Your thinking process must follow the template below:[THINK]Your thoughts or/and draft, like working through an exercise on scratch paper. Be as casual and as long as you want until you are confident to generate the response. Use the same language as the input.[/THINK]Here, provide a self-contained response.
Please let me know if you have any further questions.
I am using your awq version and some other parameters, but I include everything from your start command.
I just saw where the problems might originate from:
(APIServer pid=1) WARNING 10-14 10:26:31 [mistral.py:429] Failed to convert token b'[THINK]' to id, replacing with
This should most likely not happen, and explains the problems I have with everything ending up in the reasoning content...

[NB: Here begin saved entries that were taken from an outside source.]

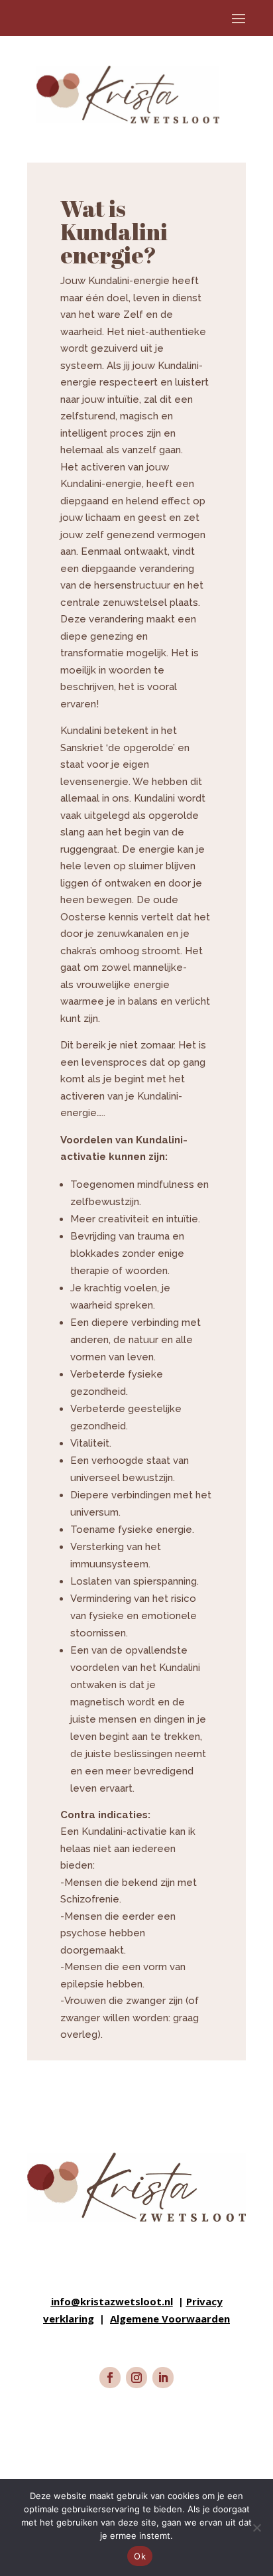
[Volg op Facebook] (110, 2377)
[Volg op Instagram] (136, 2377)
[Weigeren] (256, 2527)
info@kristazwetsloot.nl (112, 2301)
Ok (140, 2556)
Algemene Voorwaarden (170, 2318)
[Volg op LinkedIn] (163, 2377)
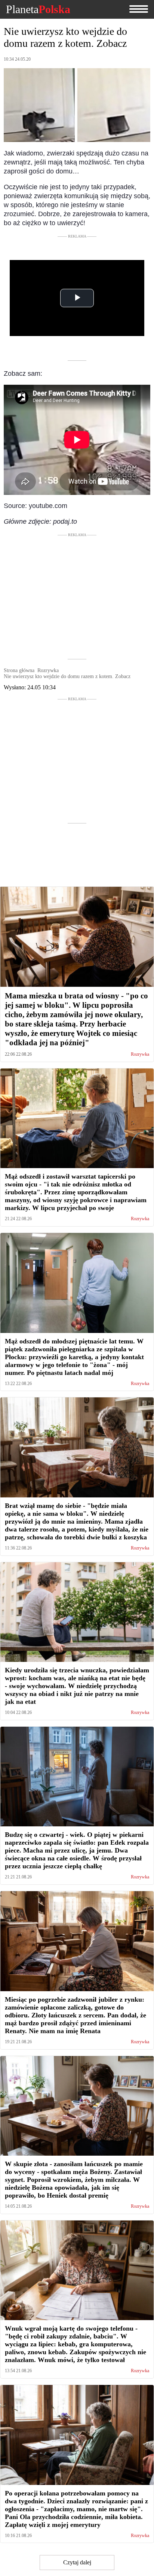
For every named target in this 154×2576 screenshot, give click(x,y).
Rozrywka (140, 1054)
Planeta (38, 9)
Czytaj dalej (77, 2562)
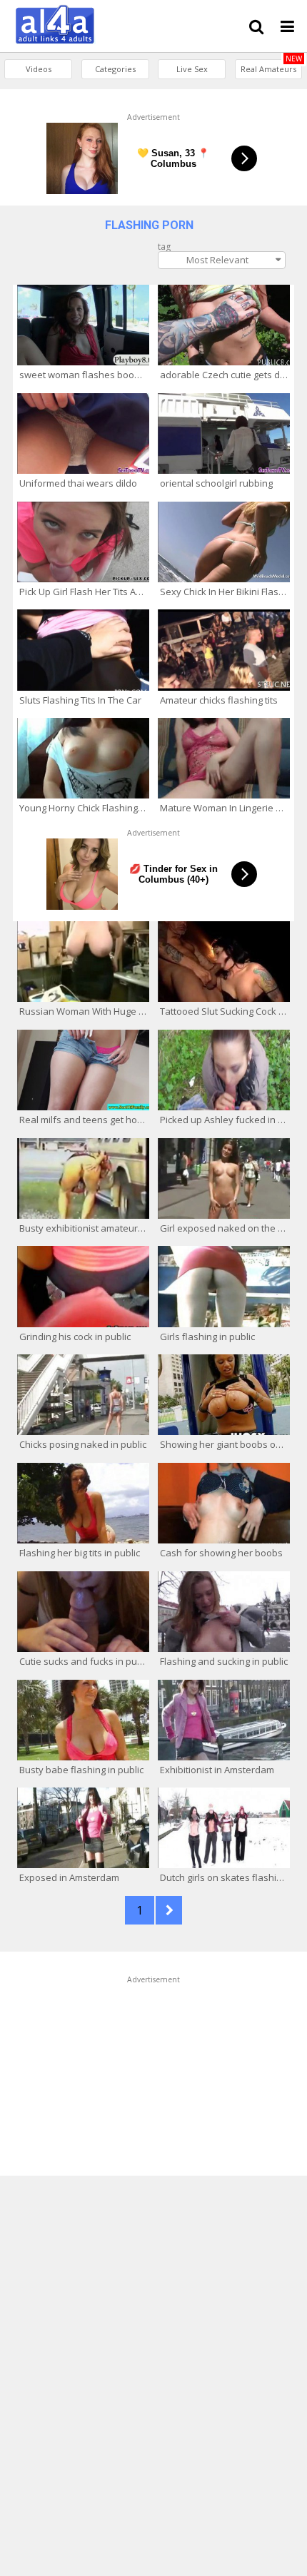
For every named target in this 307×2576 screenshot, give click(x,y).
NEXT (169, 1910)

Dockerfile command:CMD ["/bin/bash", "-c", "vllm serve $MODEL_PATH --served-model-name $MODEL_NAME --swap-space $SWAP_SPACE --max-num-seqs $MAX_NUM_SEQS --max-model-len $CONTEXT_LENGTH --gpu-memory-utilization $GPU_MEMORY_UTILIZATION --tensor-parallel-size $TENSOR_PARALLEL_SIZE --api-key $API_KEY $EXTRA_VLLM_ARGS --host $HOST --port $PORT"]
And Docker Compose:
environment:
MODEL_PATH: "cpatonn/Magistral-Small-2509-AWQ-4bit"
MODEL_NAME: "magistral-small-2509"
CONTEXT_LENGTH: "90000"
SWAP_SPACE: "24"
MAX_NUM_SEQS: "2"
GPU_MEMORY_UTILIZATION: "0.75"
TENSOR_PARALLEL_SIZE: "2"
HOST: "0.0.0.0"
PORT: "8000"
API_KEY: "redacted"
HF_TOKEN: "redacted"
# Magistral 1.2:
EXTRA_VLLM_ARGS: "--enable-log-requests --trust-remote-code --config_format mistral --load_format mistral --tool-call-parser mistral --tokenizer_mode mistral --enable-auto-tool-choice --reasoning-parser mistral --limit-mm-per-prompt {\"image\":10}"
Update:
I also got (APIServer pid=1) WARNING 10-14 11:14:47 [mistral.py:429] Failed to convert token b'[/THINK]' to id, replacing with at some point.
It seems to me the parser is failing. If I do not set a parser, I at least get a full response and the model responds with the thinking tags...
Sadly I cannot test with the full model provided by Mistral, because I only have two 3090s.